Иногда волки уходят, след их теряется, – тогда охотники гоняются за ними – по лесам, по болотам, по грязям – сутками, проходят и проезжают десятки верст, по всему уезду, балдеют, растериваются, на ноги ставят всех лесных сторожей и объездчиков. Степан без толка собирает сходы, костит мать, Богомать и Бога, грозит тигулевкой. У всех охотников тогда одинаковая от переутомления походка, точно ноги на шарнирах, у всех заплыли в бессоннице глаза и осипли глотки, ржавеют ружья, сыреет махорка. Так было в дни до пороши. Прихватил морозец, телеги тряслись по кочкам, как горох в молотилке. Охотники разбились на три отряда, рыскали пешком, отсылая подводы без толку за десятки верст. Дождь перестал, день прошел в ясности и солнце, с полночи повалил снег, опять потеплело и начало развозить. Тимофей ходил один, в лесах и спал и ел, – и он набрел на волков у Кобяковских выселок, у патриархов ой пустоши. Поблизости здесь была Бюрлюковская пустынь – Тимофей пришел туда в полночь, долго стучал по окнам своим Смитом каких-то лошадиных размеров, – и этим Смитом древний старичишко, теперь подлинно похожий на волка, послал монашек по соседним селам, а оттуда хоть к черту, но чтоб были к рассвету здесь егеря…
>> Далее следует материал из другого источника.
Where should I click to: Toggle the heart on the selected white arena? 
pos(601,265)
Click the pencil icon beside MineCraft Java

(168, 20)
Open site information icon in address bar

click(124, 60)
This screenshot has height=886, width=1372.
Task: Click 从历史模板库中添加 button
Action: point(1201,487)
– «В революцию русскую – в белую метель – и не белую, собственно, а серую, как солдатская шинель, – вмешалась, вплелась черная рука рабочего – пять судорожно сжатых пальцев, черных, в копоти, скроенных из стали, как мышцы, – эта рука, как машина, – взяла Россию и метелицу российскую под микитки: никто в России не понял романтики этой руки, – никто не понял, что она должна была быть враждебной – врагом на смерть – церквам, монастырям, обителям, погостам и пустыням – не только русским, но всего мира; что это она должна была – во имя романтики, как машина, – нормализовать, механизировать, ровнять, учитывать, как учтена, нормализована, механизована машина, сменившая солнце электричеством, что это она в каждый дом внесла романтику быта заводской мастерской и рабочей казармы, с их полумраком, с их пылью, с их теснотой, с их расчетами и сором бумажным в углу, на полу, и на столе под селедкой. Это – рабочий. Тогда казалось, что над Россией из метели восстала – бескровная черная машина, рычаг которой в московском Кремле, Россия была лишь желтой картой великой европейско-российской равнины, бескровной картой – в карточках, картах, плакатах, словах, в заградительных отрядах, в тысяче мандатов на выезд, в нормализационной карточке на табак, в человечьих лицах, пожелтевших, как табачные карточки». –
«Некогда Россия – столетьями – прожеванная аржаным – шла культурою монастырей, от монастырей, монастырями, где разбойник и Бог рядом. Так создавались Владимирская, Суздальская, Московская Руси. На столетья – в веках – застряли иконостасы, ризы, рясы, монастыри, погосты, обители, пустыни, – дьяконы, попы, архиепископы, монахи, монахини, старцы. В монастырях, в городах за спасами, в церквах за папертями, в притворах, в алтарях – иконами, паникадилами, антиминсами, ковриками, по которым нельзя ходить, невидимо – ютился дух великого Бога, правившего человечьими душами две тысячи лет, – рождением, моралью, зачатием и смертью, и тем, что будет после смерти. В церквах пахло ладаном, тем, которым пахнет на улицах, когда несут покойников. При нем, при Боге, были служки, которые носили костюмы ассирийцев: они мало что знали, они богослужили, но они чуяли, что у Бога нет крови, хоть и разводят кровь вином, и что Бог уходит в вещь в себе, – они же протирали лики икон и ощущали себя – мастерами у Бога, у них было много свободного времени. – Человечество, жившее в двадцатые годы двадцатого столетия, было свидетелем величайшего события – того, как умирала христианская религия. – Но – исторический факт – в шестнадцатом веке в России, в семнадцатом – монастыри были рассадниками и государственности русской, и культуры. И другой исторический факт – в революцию русскую тысяча девятьсот семнадцатого – двадцать второго годов – лучшими самогонщиками в России было духовенство».